最小化函数
minimize 函数
%pylab inline
set_printoptions(precision=3, suppress=True)
已知斜抛运动的水平飞行距离公式:
$d = 2 \frac{v_0^2}{g} \sin(\theta) \cos (\theta)$
- $d$ 水平飞行距离
- $v_0$ 初速度大小
- $g$ 重力加速度
- $\theta$ 抛出角度
希望找到使 $d$ 最大的角度 $\theta$。
定义距离函数:
def dist(theta, v0):
"""calculate the distance travelled by a projectile launched
at theta degrees with v0 (m/s) initial velocity.
"""
g = 9.8
theta_rad = pi * theta / 180
return 2 * v0 ** 2 / g * sin(theta_rad) * cos(theta_rad)
theta = linspace(0,90,90)
p = plot(theta, dist(theta, 1.))
xl = xlabel(r'launch angle $\theta (^{\circ})$')
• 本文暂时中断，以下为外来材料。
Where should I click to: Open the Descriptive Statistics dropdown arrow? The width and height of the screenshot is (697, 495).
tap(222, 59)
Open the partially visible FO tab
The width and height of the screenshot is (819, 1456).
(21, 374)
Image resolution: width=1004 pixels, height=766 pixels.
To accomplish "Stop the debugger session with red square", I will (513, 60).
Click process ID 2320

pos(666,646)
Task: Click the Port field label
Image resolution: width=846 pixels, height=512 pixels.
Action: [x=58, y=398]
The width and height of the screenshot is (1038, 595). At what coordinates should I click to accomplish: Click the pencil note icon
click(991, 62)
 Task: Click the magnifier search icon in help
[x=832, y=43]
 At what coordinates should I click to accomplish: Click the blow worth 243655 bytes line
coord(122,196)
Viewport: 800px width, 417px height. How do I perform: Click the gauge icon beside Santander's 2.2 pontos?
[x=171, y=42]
yl = ylabel('horizontal distance traveled')
因为 Scipy 提供的是最小化方法,所以最大化距离就相当于最小化距离的负数:
def neg_dist(theta, v0):
return -1 * dist(theta, v0)
导入 scipy.optimize.minimize:
from scipy.optimize import minimize
result = minimize(neg_dist, 40, args=(1,))
print "optimal angle = {:.1f} degrees".format(result.x[0])
minimize 接受三个参数:第一个是要优化的函数,第二个是初始猜测值,第三个则是优化函数的附加参数,默认 minimize 将优化函数的第一个参数作为优化变量,所以第三个参数输入的附加参数从优化函数的第二个参数开始。
查看返回结果:
print result
Rosenbrock 函数
Rosenbrock 函数是一个用来测试优化函数效果的一个非凸函数:
$f(x)=\sum\limits_{i=1}^{N-1}{100\left(x_{i+1}^2 - x_i\right) ^2 + \left(1-x_{i}\right)^2 }$
导入该函数:
from scipy.optimize import rosen
from mpl_toolkits.mplot3d import Axes3D
使用 N = 2 的 Rosenbrock 函数:
x, y = meshgrid(np.linspace(-2,2,25), np.linspace(-0.5,3.5,25))
z = rosen([x,y])
图像和最低点 (1,1):
fig = figure(figsize=(12,5.5))
ax = fig.gca(projection="3d")
ax.azim = 70; ax.elev = 48
ax.set_xlabel("X"); ax.set_ylabel("Y")
ax.set_zlim((0,1000))
p = ax.plot_surface(x,y,z,rstride=1, cstride=1, cmap=cm.jet)
rosen_min = ax.plot([1],[1],[0],"ro")
传入初始值:
x0 = [1.3, 1.6, -0.5, -1.8, 0.8]
result = minimize(rosen, x0)
print result.x
随机给定初始值:
x0 = np.random.randn(10)
result = minimize(rosen, x0)
print x0
print result.x
对于 N > 3,函数的最小值为 $(x_1,x_2, …, x_N) = (1,1,…,1)$,不过有一个局部极小值点 $(x_1,x_2, …, x_N) = (-1,1,…,1)$,所以随机初始值如果选的不好的话,有可能返回的结果是局部极小值点:
优化方法
BFGS 算法
minimize 函数默认根据问题是否有界或者有约束,使用 'BFGS', 'L-BFGS-B', 'SLSQP' 中的一种。
可以查看帮助来得到更多的信息:
info(minimize)
默认没有约束时,使用的是 BFGS 方法。
利用 callback 参数查看迭代的历史:
x0 = [-1.5, 4.5]
xi = [x0]
result = minimize(rosen, x0, callback=xi.append)
xi = np.asarray(xi)
print xi.shape
print result.x
print "in {} function evaluations.".format(result.nfev)
绘图显示轨迹:
x, y = meshgrid(np.linspace(-2.3,1.75,25), np.linspace(-0.5,4.5,25))
z = rosen([x,y])
fig = figure(figsize=(12,5.5))
ax = fig.gca(projection="3d"); ax.azim = 70; ax.elev = 75
ax.set_xlabel("X"); ax.set_ylabel("Y"); ax.set_zlim((0,1000))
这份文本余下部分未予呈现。